◆ RECORDS ◆
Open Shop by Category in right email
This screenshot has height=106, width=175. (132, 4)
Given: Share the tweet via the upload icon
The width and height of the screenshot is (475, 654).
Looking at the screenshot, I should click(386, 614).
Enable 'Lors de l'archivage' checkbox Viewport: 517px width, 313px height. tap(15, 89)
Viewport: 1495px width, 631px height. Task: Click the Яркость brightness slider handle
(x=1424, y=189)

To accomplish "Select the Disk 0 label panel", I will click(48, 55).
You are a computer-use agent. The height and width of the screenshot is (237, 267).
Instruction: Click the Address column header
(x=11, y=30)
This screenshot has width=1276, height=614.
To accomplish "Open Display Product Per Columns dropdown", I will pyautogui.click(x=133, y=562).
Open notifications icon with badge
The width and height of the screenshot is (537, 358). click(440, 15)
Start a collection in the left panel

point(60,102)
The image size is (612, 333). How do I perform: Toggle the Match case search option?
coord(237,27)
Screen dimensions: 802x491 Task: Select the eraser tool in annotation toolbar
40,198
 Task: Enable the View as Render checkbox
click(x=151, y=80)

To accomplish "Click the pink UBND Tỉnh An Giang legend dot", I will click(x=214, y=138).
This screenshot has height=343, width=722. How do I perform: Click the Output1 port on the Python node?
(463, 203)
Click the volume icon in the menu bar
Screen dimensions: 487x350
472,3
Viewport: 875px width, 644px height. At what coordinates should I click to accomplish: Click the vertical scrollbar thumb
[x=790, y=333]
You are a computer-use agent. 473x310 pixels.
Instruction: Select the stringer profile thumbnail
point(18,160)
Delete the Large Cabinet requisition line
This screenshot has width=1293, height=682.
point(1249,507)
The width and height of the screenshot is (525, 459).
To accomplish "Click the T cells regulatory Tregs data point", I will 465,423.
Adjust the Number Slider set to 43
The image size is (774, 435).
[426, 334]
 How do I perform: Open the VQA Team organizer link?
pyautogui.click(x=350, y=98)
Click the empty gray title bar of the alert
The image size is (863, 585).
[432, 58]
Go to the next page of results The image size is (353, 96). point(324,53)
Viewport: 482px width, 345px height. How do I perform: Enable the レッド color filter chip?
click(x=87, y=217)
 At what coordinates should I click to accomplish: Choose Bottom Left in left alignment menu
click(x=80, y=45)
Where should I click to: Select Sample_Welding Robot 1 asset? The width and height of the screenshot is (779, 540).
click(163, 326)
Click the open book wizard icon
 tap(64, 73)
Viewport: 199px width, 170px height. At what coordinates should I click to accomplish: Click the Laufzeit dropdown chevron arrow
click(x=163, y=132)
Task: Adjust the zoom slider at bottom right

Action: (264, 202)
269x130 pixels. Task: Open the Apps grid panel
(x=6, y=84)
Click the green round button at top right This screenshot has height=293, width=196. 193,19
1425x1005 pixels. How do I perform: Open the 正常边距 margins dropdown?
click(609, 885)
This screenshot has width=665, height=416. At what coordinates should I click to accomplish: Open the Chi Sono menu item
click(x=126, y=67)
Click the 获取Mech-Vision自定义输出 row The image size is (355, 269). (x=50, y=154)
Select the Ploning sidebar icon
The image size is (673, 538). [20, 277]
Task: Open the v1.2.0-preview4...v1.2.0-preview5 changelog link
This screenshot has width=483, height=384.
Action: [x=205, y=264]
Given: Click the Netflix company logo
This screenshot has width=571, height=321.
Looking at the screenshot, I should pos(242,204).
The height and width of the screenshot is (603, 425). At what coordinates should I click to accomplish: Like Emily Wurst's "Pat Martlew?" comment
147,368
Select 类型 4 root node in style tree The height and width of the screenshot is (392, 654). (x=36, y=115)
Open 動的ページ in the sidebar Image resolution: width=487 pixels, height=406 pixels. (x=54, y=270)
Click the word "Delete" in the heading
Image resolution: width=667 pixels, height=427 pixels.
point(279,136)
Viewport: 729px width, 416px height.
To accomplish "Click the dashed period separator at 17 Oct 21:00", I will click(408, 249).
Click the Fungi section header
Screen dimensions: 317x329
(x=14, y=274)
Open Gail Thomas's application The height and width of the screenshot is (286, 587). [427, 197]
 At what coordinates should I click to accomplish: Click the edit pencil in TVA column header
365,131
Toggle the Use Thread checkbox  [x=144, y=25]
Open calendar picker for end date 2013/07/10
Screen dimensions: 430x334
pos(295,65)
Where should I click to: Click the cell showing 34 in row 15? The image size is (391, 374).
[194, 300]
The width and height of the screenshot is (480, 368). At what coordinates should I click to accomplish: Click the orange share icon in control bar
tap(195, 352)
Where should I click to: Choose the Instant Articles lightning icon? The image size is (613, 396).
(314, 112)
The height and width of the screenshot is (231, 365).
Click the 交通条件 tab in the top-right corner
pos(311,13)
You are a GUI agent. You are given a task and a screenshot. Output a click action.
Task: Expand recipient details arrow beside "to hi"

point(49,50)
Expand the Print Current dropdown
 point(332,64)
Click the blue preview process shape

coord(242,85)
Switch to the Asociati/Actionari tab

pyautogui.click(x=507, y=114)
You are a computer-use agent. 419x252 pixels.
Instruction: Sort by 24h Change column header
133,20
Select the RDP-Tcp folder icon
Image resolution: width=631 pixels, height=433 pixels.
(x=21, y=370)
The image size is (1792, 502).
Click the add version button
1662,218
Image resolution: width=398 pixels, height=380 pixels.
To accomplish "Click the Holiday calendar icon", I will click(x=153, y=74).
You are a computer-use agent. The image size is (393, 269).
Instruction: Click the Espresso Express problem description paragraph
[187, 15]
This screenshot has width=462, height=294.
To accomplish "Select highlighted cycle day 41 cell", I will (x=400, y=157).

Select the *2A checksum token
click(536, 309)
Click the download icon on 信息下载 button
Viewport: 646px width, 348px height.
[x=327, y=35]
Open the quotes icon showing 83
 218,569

◆ WORK INSTRUCTIONS ◆
Each line in the listing above that includes "computer" is to be copied.

◆ RESULT FOR THIS EXERCISE ◆
You are a computer-use agent. The height and width of the screenshot is (237, 267).
You are a computer-use agent. 473x310 pixels.
You are a computer-use agent. 419x252 pixels.
You are a computer-use agent. The image size is (393, 269).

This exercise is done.